Ne pas choisir le prix au détriment de la qualité
Si l'émergence de laboratoires de médicaments génériques locaux est une première piste, la seconde vise à encourager les laboratoires pharmaceutiques à mettre sur le marché des médicaments génériques de qualité, à des prix abordables, afin de démontrer aux patients qu'ils ne doivent pas choisir le prix, au détriment de la qualité. Ainsi, les pouvoirs publics ne doivent agréer que les laboratoires qui s'engagent à ne produire et distribuer que des médicaments sûrs et efficaces, qui respectent les plus stricts standards internationaux de production et qui distribuent leurs médicaments dans des pharmacies agréées par les Etats.
Si chacun a le droit de bénéficier de traitements de qualité, encore faut-il que ces derniers ne représentent pas une part trop importante des dépenses des foyers. Selon l'ONG Santé Diabète, au Mali, 56% des ménages accueillant des personnes diabétiques dans leur foyer consacrent plus de 40% de leurs revenus aux dépenses de santé[4]. Une charge immense pour les ménages, que nous devons tous nous engager à faire baisser. Les médicaments génériques, en étant au moins 30% moins chers que le médicament de référence, offrent une solution de choix à cette problématique.
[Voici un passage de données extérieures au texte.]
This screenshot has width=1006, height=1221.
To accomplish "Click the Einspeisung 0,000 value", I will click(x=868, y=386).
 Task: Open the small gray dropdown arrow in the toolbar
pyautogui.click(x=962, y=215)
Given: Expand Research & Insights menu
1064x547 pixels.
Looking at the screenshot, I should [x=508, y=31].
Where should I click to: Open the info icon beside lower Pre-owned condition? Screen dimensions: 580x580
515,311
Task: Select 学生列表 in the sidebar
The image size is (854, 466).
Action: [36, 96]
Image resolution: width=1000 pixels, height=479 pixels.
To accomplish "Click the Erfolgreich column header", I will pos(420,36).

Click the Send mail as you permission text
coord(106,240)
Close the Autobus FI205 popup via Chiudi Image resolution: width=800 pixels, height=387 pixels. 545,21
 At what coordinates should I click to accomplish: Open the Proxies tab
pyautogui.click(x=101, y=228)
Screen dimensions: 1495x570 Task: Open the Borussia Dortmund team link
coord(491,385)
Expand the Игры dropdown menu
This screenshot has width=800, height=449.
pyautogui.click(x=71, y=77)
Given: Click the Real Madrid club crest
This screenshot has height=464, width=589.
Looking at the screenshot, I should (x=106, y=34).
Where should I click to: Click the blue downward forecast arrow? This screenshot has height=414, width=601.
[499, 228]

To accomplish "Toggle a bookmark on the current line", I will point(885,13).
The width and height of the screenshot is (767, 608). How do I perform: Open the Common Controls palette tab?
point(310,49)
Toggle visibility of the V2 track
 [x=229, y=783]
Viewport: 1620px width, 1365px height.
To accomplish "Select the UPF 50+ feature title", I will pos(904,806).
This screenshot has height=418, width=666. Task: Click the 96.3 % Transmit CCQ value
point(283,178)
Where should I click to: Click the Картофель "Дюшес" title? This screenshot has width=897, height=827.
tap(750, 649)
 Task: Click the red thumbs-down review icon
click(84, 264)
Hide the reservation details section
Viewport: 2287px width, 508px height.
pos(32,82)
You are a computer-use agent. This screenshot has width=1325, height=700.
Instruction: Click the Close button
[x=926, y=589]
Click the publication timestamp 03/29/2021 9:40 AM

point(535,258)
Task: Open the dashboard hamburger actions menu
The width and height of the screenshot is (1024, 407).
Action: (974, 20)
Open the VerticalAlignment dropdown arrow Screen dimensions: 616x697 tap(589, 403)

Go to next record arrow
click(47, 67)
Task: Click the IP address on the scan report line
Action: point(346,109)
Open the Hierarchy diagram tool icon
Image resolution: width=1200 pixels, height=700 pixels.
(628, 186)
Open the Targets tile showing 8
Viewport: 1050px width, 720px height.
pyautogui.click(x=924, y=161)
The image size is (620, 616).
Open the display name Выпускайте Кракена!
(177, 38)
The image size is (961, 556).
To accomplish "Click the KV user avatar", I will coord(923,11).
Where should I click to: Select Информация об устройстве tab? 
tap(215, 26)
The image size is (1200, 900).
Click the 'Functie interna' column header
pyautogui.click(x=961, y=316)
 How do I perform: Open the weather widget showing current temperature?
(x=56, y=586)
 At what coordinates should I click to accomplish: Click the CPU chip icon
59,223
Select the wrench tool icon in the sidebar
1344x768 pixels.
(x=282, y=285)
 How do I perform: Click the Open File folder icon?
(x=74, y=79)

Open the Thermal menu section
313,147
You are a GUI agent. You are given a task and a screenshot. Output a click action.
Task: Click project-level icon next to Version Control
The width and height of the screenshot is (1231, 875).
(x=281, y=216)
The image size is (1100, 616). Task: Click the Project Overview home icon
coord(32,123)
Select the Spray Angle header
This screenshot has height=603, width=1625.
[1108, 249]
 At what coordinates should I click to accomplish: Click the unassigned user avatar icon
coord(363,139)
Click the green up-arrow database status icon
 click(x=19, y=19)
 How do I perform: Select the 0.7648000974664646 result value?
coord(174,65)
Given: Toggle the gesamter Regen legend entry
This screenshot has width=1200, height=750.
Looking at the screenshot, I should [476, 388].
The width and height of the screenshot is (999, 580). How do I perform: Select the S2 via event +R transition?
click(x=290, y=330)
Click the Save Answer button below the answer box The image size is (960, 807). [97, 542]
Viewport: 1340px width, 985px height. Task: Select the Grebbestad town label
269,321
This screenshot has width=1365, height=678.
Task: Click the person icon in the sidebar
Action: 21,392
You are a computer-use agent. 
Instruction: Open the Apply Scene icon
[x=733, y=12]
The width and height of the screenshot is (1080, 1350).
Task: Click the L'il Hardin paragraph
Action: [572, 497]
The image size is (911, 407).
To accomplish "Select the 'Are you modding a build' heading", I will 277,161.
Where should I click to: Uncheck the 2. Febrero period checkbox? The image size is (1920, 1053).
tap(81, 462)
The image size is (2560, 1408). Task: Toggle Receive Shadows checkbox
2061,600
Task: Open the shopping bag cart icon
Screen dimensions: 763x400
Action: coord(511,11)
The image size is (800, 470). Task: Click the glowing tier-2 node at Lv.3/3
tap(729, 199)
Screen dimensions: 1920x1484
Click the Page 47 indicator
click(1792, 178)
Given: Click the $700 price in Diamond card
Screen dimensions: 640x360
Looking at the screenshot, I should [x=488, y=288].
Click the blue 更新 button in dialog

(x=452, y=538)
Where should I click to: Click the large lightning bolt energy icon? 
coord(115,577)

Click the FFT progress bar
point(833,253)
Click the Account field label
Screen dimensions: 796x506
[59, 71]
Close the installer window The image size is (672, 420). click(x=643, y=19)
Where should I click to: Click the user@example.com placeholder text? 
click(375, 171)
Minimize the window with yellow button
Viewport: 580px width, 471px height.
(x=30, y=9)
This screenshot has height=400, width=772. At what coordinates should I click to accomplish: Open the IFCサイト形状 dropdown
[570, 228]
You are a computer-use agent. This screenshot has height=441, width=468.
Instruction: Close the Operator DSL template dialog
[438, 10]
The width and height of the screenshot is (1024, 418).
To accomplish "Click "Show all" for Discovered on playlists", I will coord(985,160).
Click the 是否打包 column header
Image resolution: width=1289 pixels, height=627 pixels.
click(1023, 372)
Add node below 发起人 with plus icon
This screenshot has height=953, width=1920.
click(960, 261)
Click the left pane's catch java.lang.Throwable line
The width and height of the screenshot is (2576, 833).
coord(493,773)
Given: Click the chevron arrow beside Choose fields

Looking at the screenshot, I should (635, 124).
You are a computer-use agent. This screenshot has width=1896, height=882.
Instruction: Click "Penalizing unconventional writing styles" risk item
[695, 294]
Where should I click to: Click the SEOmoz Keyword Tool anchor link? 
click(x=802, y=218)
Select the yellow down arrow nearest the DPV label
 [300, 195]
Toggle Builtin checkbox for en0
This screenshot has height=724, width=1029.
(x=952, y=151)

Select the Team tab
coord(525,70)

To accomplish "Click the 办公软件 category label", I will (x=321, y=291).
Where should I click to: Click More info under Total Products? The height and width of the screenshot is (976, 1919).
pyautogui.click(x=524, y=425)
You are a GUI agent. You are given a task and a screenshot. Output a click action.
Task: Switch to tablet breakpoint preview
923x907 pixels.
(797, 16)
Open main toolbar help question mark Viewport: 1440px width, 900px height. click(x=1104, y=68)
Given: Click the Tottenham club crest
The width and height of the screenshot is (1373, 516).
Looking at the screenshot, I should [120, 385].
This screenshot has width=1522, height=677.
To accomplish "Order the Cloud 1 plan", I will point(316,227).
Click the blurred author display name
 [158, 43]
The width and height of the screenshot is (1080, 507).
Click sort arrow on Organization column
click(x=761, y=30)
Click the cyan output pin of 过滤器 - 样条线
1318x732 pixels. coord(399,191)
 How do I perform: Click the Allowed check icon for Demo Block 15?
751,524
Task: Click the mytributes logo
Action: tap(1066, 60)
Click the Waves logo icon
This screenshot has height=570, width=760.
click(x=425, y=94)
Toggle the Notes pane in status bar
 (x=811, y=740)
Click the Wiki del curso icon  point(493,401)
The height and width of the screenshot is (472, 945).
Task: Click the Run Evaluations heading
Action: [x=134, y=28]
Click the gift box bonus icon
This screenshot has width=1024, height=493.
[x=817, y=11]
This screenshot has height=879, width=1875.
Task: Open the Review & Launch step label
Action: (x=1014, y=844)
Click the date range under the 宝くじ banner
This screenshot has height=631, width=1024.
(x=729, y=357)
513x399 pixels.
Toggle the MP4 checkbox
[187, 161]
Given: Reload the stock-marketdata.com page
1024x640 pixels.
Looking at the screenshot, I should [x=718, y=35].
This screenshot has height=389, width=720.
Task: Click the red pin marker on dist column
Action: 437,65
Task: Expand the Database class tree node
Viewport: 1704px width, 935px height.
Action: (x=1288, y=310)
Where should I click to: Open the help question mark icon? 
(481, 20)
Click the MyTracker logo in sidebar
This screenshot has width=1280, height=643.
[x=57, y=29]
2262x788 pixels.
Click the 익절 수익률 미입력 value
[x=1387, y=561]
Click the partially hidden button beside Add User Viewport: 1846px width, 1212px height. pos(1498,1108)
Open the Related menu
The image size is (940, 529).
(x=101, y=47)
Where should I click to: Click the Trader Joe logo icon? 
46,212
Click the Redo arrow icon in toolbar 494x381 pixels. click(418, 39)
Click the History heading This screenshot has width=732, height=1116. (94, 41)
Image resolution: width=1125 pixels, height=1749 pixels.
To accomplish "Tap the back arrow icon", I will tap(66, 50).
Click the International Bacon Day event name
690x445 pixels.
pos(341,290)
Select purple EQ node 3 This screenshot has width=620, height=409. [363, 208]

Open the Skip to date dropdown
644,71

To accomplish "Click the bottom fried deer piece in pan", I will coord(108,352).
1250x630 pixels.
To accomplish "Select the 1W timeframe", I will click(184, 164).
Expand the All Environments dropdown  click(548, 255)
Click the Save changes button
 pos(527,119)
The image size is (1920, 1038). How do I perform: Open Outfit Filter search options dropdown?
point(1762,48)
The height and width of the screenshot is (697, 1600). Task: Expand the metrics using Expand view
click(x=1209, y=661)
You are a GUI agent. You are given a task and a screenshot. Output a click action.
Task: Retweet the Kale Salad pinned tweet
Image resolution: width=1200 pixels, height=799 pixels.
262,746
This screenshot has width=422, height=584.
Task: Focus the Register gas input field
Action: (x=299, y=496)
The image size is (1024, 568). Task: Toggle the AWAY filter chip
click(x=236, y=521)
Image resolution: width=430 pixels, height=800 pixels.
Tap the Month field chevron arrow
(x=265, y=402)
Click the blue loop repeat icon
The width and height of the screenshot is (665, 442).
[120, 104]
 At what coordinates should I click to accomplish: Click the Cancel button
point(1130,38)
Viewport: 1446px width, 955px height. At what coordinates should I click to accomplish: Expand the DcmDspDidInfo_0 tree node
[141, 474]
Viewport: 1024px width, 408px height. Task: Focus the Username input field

Un exemple significatif de l'impact des médicaments génériques concerne l'évolution des prix des médicaments antirétroviraux qui permettent de traiter le VIH. Selon l'OMS, le coût de la thérapie par patient et par an a chuté de 10 000 dollars à moins de 100 dollars suite à l'introduction sur le marché de médicaments génériques, ce qui a permis d'accroître considérablement l'accès au traitement : en 2003, seulement 500 000 personnes bénéficiaient de ces soins, contre 15,8 millions en 2015.
Accompagner et former
Si les médicaments génériques sont parfois redoutés, c'est aussi car ils sont méconnus. A ce sujet, il est nécessaire que pouvoirs publics et laboratoires pharmaceutiques s'associent pour accompagner et former à la fois les patients et les professionnels de santé. De vastes campagnes d'informations doivent être mises en place par les diverses instances gouvernementales pour informer les populations du fait que des solutions abordables et qualitatives existent en matière de soins et pour les rassurer sur l'utilisation des médicaments génériques et en démocratiser l'usage. Il est également indispensable de faire de la sensibilisation pour pousser chacun à avoir une forte exigence en matière de santé et encourager l'achat de médicaments en pharmacie et en circuits sécurisés plutôt que dans des circuits parallèles.
En ce qui concerne les professionnels de santé, il est nécessaire de les accompagner et de les former à l'utilisation et à la dispensation des médicaments génériques, afin de les soutenir dans ce changement de paradigme. Sur le continent africain, des initiatives qui permettent aux professionnels de santé de se former gratuitement sur diverses thématiques de santé pour garantir une prise en charge optimale de leurs patients existent déjà.
Les laboratoires pharmaceutiques et plus particulièrement les laboratoires de médicaments génériques ont tous un rôle à jouer en Afrique pour améliorer l'accès à des soins de qualité. Ce n'est qu'avec le concours de tous les acteurs, et ce, à tous les niveaux, que nous parviendrons à garantir ce droit fondamental et universel : permettre à chacun de se soigner avec des traitements de qualité.